SOURCE EXTRACT:

● ● ● ● ●

New research shows funding for students with disability is totally inadequate

New research shows governments are failing to deliver the funding public schools need to educate the rapidly increasing numbers of students with disabilities with nine out of ten principals saying their school is under-resourced in this area.

The AEU’s 2024 State of our Schools survey of over 15,000 principals, teachers and support staff reveals:

  • The number of principals who say they have the funding they need for students with disability fell from 17% last year to just 11% this year.
  • 89% of principals are shifting funding from other areas of their over-stretched budget to try and pay for the assistance students with disabilities need because they don’t get enough dedicated funding from governments.
  • The total amount taken from other areas averages $158,820 per school or $948.7 million a year across the nation, with principals reporting running annual deficits or slashing budgets in other areas such as school maintenance.
  • Principals say the main resources they are lacking are teachers’ aides to assist teachers in the classroom and specialist support such as speech and occupational therapists.
  • Eight out of ten principals and teachers say they have students with disability who are not eligible for Federal Government funded support, despite needing it.
  • Only 36% of teachers say the professional development they have done gives them the knowledge and the skills they need to teach students with disability.

AEU Federal President Correna Haythorpe said the number of students with disability in public schools has increased by 40% since 2015 and they now make up one in four students.

“The diversity and complexity of student needs in our classrooms has never been higher,” Ms Haythorpe said.

“Students with disability deserve every opportunity to succeed but public schools across the country are not fully resourced to be able to meet all their needs.

“Just 1.3% of public schools are funded to the Schooling Resource Standard, which is the minimum level of funding governments agreed over a decade ago was required to meet the needs of students.

“Principals and teachers are doing everything they can, but too often it means spending money on staffing they simply don’t have.

“Teachers need the time, training, and support, inside and outside the classroom, to be able to fully meet the needs of students with disability. They also need access to inclusive learning spaces and specialised technology and equipment.

● ● ● ● ●

RECORDS SUPPLIED:
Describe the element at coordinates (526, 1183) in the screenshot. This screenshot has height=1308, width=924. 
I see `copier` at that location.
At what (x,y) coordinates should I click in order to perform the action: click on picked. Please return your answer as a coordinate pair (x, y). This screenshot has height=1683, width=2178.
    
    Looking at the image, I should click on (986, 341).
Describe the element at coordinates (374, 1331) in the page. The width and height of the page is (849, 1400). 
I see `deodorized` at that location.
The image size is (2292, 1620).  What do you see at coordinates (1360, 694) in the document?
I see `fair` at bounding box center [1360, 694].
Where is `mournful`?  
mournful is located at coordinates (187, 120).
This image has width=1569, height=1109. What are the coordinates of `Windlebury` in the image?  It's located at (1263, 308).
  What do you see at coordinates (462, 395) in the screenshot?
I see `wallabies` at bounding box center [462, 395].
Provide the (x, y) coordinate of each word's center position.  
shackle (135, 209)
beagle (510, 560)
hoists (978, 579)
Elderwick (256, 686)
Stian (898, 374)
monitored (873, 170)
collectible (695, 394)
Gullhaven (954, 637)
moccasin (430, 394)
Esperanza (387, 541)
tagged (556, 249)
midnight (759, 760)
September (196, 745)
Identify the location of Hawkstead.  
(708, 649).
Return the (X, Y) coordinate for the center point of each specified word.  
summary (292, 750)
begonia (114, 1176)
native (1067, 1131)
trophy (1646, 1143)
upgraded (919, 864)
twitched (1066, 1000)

● ● ● ● ●

TASKS FOR THIS EXERCISE:
a - According to the article on disability funding, by how much has the number of students with disability in public schools increased since 2015?
b - List every percentage figure that appears in the article on disability funding.
c - Retype the article on disability funding from "AEU Federal President" to "Ms Haythorpe said.".
The rows have no part in this work.

ACTIVITY ANSWERS:
a - It has increased by 40%.

b - 17%, 11%, 89%, 36%, 40%, 1.3%

c -
AEU Federal President Correna Haythorpe said the number of students with disability in public schools has increased by 40% since 2015 and they now make up one in four students.

“The diversity and complexity of student needs in our classrooms has never been higher,” Ms Haythorpe said.